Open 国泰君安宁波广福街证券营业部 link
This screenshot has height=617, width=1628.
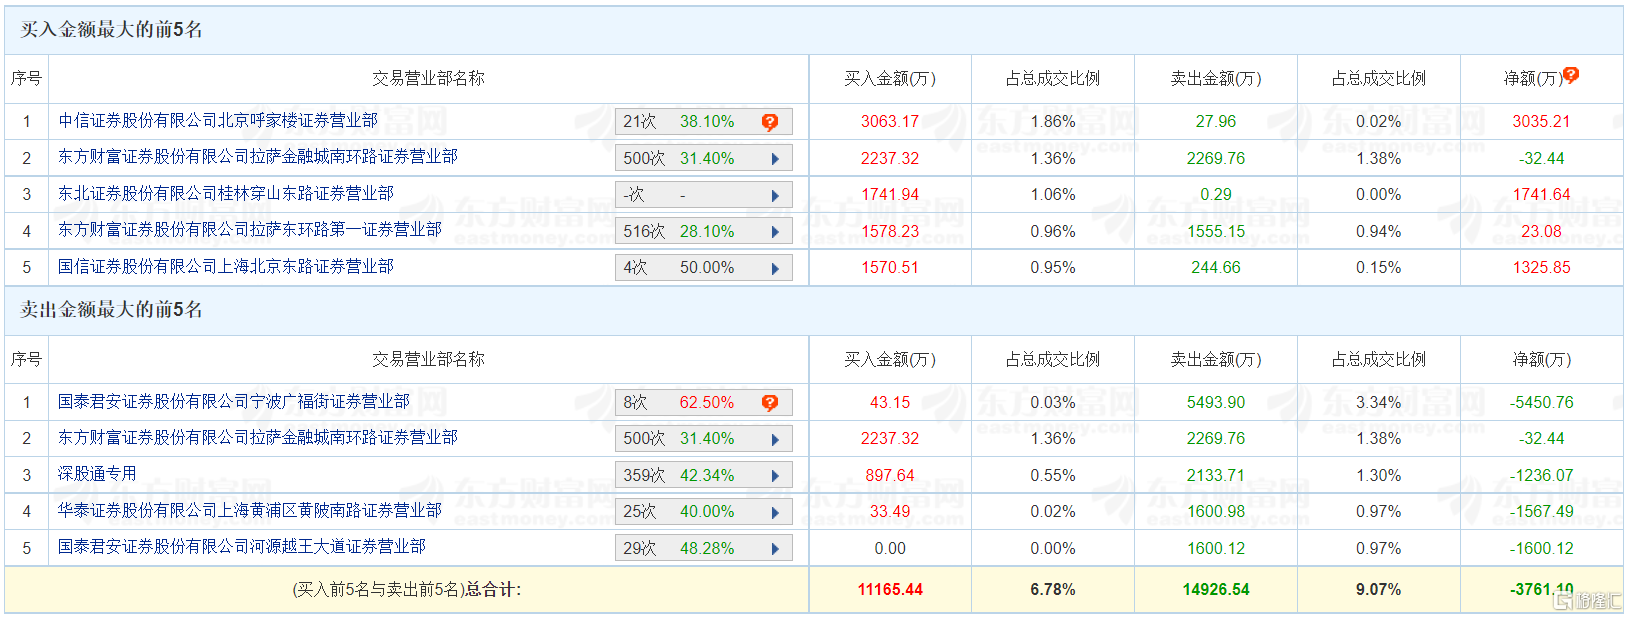pyautogui.click(x=234, y=401)
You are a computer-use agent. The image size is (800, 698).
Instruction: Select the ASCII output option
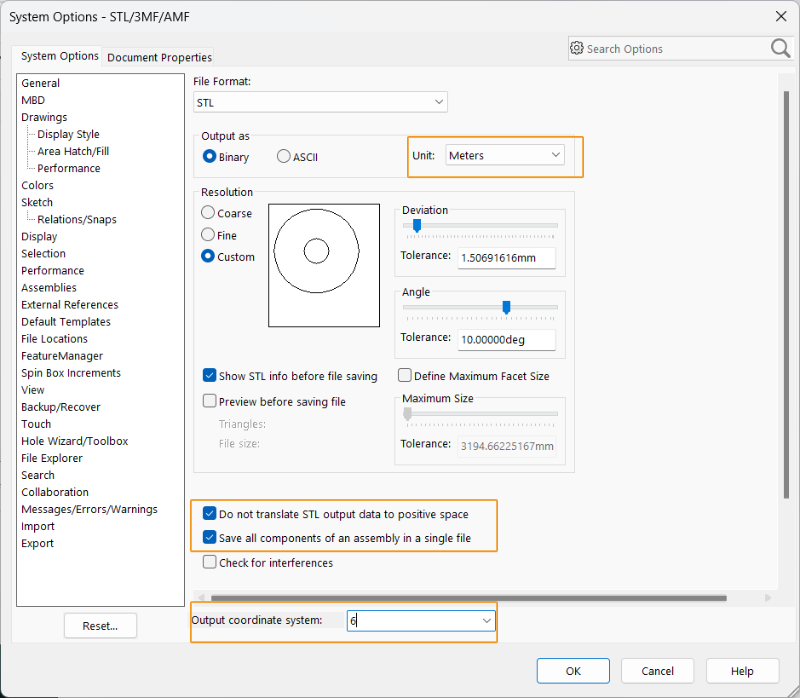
========================
What this task involves: Once the pictures are removed, print all the remaining data exactly as it stands.

Your response:
Open 国泰君安宁波广福街证券营业部 link
This screenshot has height=617, width=1628.
pyautogui.click(x=234, y=401)
You are a computer-use agent. The image size is (800, 698).
Instruction: Select the ASCII output option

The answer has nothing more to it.